How It Works

We believe in transparent, understandable systems. This diagram shows the core data flow:


[ GitHub Repo ]
|
| (1) Polls for changes (git push, PR)
|
[ Polling Dispatcher ]
|
| (2) Enqueues job
|
[ SQLite Job Queue ]
|
| (3) Dequeues job
|
[ HorseCI Runner ] --- (git worktree) ---> [ Local Cache ]
|
| (4) Reports status/logs
|
[ GitHub Checks API ]

HorseCI's architecture prioritizes simplicity and robustness through deliberate technical trade-offs. Our goal is a system that is both fast and easy to reason about.

* Polling Dispatcher: For our initial implementation, we chose polling over webhooks for its implementation simplicity and reliability guarantees. While this introduces some latency (typically 10-30 seconds), it ensures no events are missed without the complexity of managing a webhook consumer service with retries and dead-letter queues. For side projects and small teams, this trade-off favors simplicity over sub-second trigger latency.

* SQLite Job Queue: A simple, robust, embedded database manages the job queue on each host. This avoids the operational complexity and network latency of a separate database server or message broker for this core task. We acknowledge this creates a single point of failure for the dispatcher—if the host fails, queued jobs are lost. Runners already executing jobs will complete normally.
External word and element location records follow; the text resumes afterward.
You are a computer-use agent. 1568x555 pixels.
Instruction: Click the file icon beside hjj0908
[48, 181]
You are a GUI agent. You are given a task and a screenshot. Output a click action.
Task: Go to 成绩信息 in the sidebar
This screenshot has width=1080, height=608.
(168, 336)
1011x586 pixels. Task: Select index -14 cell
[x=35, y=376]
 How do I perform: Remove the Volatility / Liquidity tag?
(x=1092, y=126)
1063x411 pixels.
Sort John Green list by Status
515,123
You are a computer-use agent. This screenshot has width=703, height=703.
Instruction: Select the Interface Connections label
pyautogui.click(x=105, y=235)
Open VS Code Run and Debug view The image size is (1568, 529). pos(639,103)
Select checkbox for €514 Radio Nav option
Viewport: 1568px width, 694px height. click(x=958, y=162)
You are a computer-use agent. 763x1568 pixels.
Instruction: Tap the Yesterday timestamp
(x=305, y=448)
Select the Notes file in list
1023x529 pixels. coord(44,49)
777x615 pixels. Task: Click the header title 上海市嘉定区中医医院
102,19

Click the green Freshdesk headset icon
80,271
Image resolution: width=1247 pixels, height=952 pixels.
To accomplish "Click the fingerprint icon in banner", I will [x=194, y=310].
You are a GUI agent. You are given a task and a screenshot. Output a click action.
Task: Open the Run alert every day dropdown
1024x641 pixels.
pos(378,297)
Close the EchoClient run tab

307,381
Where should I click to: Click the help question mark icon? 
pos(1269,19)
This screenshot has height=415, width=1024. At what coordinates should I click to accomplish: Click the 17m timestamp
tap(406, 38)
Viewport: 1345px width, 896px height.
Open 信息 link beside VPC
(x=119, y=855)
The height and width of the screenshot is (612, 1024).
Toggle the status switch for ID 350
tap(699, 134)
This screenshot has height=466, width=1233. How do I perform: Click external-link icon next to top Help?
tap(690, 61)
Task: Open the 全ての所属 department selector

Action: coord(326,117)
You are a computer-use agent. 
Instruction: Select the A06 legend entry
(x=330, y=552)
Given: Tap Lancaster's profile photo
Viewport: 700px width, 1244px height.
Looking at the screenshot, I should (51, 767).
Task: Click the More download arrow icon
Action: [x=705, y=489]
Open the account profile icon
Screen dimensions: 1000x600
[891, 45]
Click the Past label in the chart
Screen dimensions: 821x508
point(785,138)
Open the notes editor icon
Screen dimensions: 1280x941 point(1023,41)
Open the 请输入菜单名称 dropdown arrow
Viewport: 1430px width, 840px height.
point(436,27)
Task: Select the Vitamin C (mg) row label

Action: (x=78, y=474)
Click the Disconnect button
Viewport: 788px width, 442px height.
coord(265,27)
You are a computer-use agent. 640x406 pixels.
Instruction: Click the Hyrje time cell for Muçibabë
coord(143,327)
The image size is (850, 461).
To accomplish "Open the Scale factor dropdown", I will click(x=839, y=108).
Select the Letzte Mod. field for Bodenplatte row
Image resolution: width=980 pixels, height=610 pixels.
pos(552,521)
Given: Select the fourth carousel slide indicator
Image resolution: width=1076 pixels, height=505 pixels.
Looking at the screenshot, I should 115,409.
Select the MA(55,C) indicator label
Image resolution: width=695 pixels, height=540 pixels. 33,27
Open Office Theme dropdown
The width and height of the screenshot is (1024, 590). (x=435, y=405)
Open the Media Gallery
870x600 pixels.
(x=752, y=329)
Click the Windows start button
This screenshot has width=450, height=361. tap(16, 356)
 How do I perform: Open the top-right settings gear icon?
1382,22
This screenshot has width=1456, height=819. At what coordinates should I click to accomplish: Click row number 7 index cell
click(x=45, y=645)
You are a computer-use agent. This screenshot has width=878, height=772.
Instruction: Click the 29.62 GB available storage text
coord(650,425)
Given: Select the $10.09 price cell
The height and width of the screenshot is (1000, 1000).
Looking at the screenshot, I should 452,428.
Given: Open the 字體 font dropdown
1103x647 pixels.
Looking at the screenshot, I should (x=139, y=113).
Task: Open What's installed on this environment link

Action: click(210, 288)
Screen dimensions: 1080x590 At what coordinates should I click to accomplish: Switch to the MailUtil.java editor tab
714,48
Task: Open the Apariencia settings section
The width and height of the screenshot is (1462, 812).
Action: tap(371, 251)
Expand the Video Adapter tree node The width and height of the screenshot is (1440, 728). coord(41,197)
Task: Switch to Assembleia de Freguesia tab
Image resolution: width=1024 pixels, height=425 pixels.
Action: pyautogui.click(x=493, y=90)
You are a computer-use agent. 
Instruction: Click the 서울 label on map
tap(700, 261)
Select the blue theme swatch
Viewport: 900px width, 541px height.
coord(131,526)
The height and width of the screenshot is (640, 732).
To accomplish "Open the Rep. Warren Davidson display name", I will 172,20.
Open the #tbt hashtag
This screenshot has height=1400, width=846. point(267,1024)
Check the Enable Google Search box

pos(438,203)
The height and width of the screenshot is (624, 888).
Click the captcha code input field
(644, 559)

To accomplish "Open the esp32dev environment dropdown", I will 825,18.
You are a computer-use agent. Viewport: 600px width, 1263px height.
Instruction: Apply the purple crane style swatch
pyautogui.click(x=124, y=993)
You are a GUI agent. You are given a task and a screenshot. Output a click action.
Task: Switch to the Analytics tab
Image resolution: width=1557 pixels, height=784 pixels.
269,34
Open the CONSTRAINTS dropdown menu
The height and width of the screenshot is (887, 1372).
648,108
For our current scale and target use case (side projects, small teams), this is an acceptable trade-off. We plan to add replication for higher availability as we grow.

* Isolated git worktree Checkouts: Instead of fresh clones, we use git worktree to create pristine, isolated filesystem environments for each job. This is significantly faster and more efficient for repositories of all sizes.

Limitations & Future Work

We are upfront about our current limitations:

Single Point of Failure: The polling dispatcher currently runs on a single host. If it fails, new jobs will not be scheduled until it recovers. Runners already executing jobs will complete normally. This is acceptable for side projects but not for mission-critical enterprise CI. We are working on a replicated dispatcher design.

Polling Latency: Jobs start 10-30 seconds after the triggering event. This is fine for most development workflows but not suitable for urgent production hotfixes requiring immediate CI feedback.

No Horizontal Scaling (Yet): The current architecture is designed for single-tenant, small-to-medium scale. We will add horizontal scaling as we approach capacity limits.

Runner Performance

Our runners are designed for maximum speed and efficiency.

git worktree: Instead of performing a full git clone for every job, we maintain a single bare repository for your project. Each job runs in a clean, isolated git worktree, which is significantly faster to create and tear down.
Workspace Caching: Artifacts and dependencies can be cached intelligently between runs of the same branch or PR, further speeding up build and test cycles.
Performance-Aware Concurrency: We monitor I/O performance on runner hosts using Linux's /proc/diskstats. If the 5-second rolling average of await (average I/O wait time in ms) exceeds 20ms, we pause new job scheduling until the backlog clears. This prevents the "thundering herd" problem when many jobs start simultaneously and overwhelm the storage subsystem.